WORK TASK — Can you quote, word for word, every line from the first line of the records below through the line containing "FETAM/RN Federação (642, 1420)", and nothing else?

───── GIVEN RECORDS ─────

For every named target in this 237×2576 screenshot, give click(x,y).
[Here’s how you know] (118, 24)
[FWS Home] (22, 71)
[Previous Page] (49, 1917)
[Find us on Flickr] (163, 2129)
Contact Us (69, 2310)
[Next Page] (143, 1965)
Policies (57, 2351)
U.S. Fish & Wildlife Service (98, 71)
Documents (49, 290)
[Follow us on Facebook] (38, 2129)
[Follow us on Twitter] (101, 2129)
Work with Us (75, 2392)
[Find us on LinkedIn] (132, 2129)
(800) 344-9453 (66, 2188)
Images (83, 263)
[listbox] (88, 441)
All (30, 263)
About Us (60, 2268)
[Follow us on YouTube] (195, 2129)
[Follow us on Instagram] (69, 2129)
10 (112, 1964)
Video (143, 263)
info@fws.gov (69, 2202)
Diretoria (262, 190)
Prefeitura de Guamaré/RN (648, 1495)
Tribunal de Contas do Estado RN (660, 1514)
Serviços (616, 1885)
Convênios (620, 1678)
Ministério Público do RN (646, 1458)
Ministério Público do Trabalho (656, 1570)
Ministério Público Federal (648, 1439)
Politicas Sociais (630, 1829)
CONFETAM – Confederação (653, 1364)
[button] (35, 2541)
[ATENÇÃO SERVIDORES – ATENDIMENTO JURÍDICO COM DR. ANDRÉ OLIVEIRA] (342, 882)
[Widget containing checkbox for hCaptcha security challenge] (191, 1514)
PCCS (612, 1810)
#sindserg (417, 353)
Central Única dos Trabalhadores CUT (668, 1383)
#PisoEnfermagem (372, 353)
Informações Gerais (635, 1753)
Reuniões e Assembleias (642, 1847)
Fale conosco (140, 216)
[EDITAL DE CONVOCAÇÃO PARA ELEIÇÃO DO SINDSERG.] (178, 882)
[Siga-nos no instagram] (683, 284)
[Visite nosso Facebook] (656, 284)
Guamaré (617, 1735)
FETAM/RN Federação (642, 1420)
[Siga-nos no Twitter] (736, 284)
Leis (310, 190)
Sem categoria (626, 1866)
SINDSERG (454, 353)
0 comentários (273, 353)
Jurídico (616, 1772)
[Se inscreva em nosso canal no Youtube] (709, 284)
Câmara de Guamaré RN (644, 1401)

─────

EXPECTED ANSWER —
For every named target in this 237×2576 screenshot, give click(x,y).
[Here’s how you know] (118, 24)
[FWS Home] (22, 71)
[Previous Page] (49, 1917)
[Find us on Flickr] (163, 2129)
Contact Us (69, 2310)
[Next Page] (143, 1965)
Policies (57, 2351)
U.S. Fish & Wildlife Service (98, 71)
Documents (49, 290)
[Follow us on Facebook] (38, 2129)
[Follow us on Twitter] (101, 2129)
Work with Us (75, 2392)
[Find us on LinkedIn] (132, 2129)
(800) 344-9453 (66, 2188)
Images (83, 263)
[listbox] (88, 441)
All (30, 263)
About Us (60, 2268)
[Follow us on YouTube] (195, 2129)
[Follow us on Instagram] (69, 2129)
10 (112, 1964)
Video (143, 263)
info@fws.gov (69, 2202)
Diretoria (262, 190)
Prefeitura de Guamaré/RN (648, 1495)
Tribunal de Contas do Estado RN (660, 1514)
Serviços (616, 1885)
Convênios (620, 1678)
Ministério Público do RN (646, 1458)
Ministério Público do Trabalho (656, 1570)
Ministério Público Federal (648, 1439)
Politicas Sociais (630, 1829)
CONFETAM – Confederação (653, 1364)
[button] (35, 2541)
[ATENÇÃO SERVIDORES – ATENDIMENTO JURÍDICO COM DR. ANDRÉ OLIVEIRA] (342, 882)
[Widget containing checkbox for hCaptcha security challenge] (191, 1514)
PCCS (612, 1810)
#sindserg (417, 353)
Central Única dos Trabalhadores CUT (668, 1383)
#PisoEnfermagem (372, 353)
Informações Gerais (635, 1753)
Reuniões e Assembleias (642, 1847)
Fale conosco (140, 216)
[EDITAL DE CONVOCAÇÃO PARA ELEIÇÃO DO SINDSERG.] (178, 882)
[Siga-nos no instagram] (683, 284)
[Visite nosso Facebook] (656, 284)
Guamaré (617, 1735)
FETAM/RN Federação (642, 1420)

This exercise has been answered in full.